NME ranked it at number 30 among their 50 best songs of 2024. It appeared at number 10 on the Los Angeles Times list of the 30 best songs of 2024. Our Culture Mags Konstantinos Pappis included "But Daddy I Love Him" in his list of the 25 best songs of the year, praising the dynamic production and the lyrics for showcasing Swift's self-awareness, humor, and anger.

==Commercial performance==
Following the album's release, its tracks occupied the top nine of the Billboard Global 200; "But Daddy I Love Him" debuted at its peak of number seven on the chart, where it extended Swift's top-10 entries to 33. In the United States, the song opened and peaked at number seven on the Billboard Hot 100. It along with 13 tracks from the album made Swift the first artist to monopolize the top 14 of the Hot 100. In Australia, "But Daddy I Love Him" reached number seven on the ARIA Singles Chart and made her the artist with the most entries in a single week with 29.

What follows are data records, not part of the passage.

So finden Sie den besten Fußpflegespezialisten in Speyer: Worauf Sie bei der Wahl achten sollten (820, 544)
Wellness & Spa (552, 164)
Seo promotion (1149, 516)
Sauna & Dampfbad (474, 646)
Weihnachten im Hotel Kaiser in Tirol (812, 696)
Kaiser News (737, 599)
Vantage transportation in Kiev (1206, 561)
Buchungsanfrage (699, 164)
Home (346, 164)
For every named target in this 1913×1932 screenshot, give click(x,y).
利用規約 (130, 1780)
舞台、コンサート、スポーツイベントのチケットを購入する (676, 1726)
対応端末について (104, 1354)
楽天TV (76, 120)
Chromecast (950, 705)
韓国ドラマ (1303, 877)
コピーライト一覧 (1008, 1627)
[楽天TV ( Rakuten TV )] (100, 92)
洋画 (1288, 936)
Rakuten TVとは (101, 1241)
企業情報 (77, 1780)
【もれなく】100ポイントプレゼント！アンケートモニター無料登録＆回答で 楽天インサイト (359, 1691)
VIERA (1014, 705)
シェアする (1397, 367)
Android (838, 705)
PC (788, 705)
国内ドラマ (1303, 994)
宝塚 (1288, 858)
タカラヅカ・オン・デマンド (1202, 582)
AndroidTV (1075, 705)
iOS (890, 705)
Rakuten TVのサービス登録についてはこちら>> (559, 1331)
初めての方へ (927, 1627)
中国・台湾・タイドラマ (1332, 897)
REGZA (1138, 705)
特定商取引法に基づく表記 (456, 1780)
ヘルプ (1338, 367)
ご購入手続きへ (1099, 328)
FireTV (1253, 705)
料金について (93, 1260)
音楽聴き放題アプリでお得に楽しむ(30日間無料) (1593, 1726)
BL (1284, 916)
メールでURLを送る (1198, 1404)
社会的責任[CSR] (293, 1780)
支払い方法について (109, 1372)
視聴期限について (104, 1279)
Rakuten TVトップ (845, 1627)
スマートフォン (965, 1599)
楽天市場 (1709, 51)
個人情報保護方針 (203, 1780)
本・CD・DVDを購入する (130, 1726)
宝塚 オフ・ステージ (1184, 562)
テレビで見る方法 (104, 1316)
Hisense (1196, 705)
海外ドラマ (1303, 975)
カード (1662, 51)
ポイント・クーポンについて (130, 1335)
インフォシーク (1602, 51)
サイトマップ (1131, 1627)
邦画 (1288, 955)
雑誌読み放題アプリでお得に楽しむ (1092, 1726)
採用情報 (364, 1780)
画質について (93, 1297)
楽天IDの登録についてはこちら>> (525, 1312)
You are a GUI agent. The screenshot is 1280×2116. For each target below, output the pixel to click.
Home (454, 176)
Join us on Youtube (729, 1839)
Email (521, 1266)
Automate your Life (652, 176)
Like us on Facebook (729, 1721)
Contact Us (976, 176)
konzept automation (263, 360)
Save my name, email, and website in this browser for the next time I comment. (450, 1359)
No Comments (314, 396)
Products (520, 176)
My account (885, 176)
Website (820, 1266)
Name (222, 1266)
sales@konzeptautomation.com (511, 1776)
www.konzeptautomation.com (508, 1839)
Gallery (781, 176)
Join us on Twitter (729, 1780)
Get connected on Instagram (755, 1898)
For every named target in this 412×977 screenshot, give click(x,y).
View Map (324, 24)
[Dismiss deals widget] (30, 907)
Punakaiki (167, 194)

Elsewhere, "But Daddy I Love Him" reached the top 10 in Canada, New Zealand, and Singapore, with peaks of number seven, eight, and number nine, respectively. The song also charted within the top 25 in the Philippines (11), Malaysia (18), Portugal (20), Denmark (23), and Billboards Hits of the World charts for Ireland (12), Luxembourg (19), South Africa (23), and Belgium (24).

== Personnel ==
Credits are adapted from the liner notes of The Tortured Poets Department.
- Taylor Swift – vocals, songwriter, producer
- Jack Antonoff – producer, programming, cello, Juno, bass, electric guitar, acoustic guitar, background vocals, Mellotron
- Aaron Dessner – producer, songwriter, acoustic guitar
- Serban Ghenea – mixing
- Bryce Bordone – mix engineer
- Laura Sisk – recording engineer
- Oli Jacobs – recording engineer
- Jon Sher – assistant recording engineer
- Jack Manning – assistant recording engineer
- Sean Hutchinson – drums
- Michael Riddleberger – recording engineer
- Mikey Freedom Hart – synthesizer
- David Hart – recording engineer
- Evan Smith – synthesizer
- Zem Audu – synthesizer
- Jonathan Low – recording engineer
- Bella Blasko – recording engineer
- Bobby Hawk – strings
- Randy Merrill – mastering

== Charts ==

Chart performance
| Chart (2024) | Peak position |
|---|---|
| Argentina Hot 100 (Billboard) | 80 |
| Australia (ARIA) | 7 |
| Brazil Hot 100 (Billboard) | 66 |
| Canada Hot 100 (Billboard) | 7 |
| Czech Republic Singles Digital (ČNS IFPI) | 48 |
| Denmark (Tracklisten) | 23 |
| France (SNEP) | 79 |
| Global 200 (Billboard) | 7 |
| Greece International (IFPI) | 18 |
| India (IMI) | 18 |
| Lithuania (AGATA) | 56 |
| Luxembourg (Billboard) | 19 |
| Malaysia International (RIM) | 16 |
| New Zealand (Recorded Music NZ) | 8 |
| Norway (VG-lista) | 35 |
| Philippines (Billboard) | 11 |
| Poland (Polish Streaming Top 100) | 80 |
| Portugal (AFP) | 20 |
| Singapore (RIAS) | 9 |
| Slovakia Singles Digital (ČNS IFPI) | 49 |
| South Africa (Billboard) | 23 |
| South Korea Download (Circle) | 167 |
| Spain (Promusicae) | 61 |
| Sweden (Sverigetopplistan) | 29 |
| Swiss Streaming (Schweizer Hitparade) | 18 |
| UAE (IFPI) | 14 |
| UK Singles Downloads (Official Charts) | 71 |
| UK Streaming (OCC) | 11 |
| US Billboard Hot 100 | 7 |

==Certifications==

Certifications for "But Daddy I Love Him"
| Region | Certification | Certified units/sales |
| Australia (ARIA) | Platinum | 70,000^{‡} |
| Brazil (Pro-Música Brasil) | 2× Platinum | 80,000^{‡} |
| New Zealand (RMNZ) | Gold | 15,000^{‡} |
| United Kingdom (BPI) | Gold | 400,000^{‡} |
^{‡} Sales+streaming figures based on certification alone.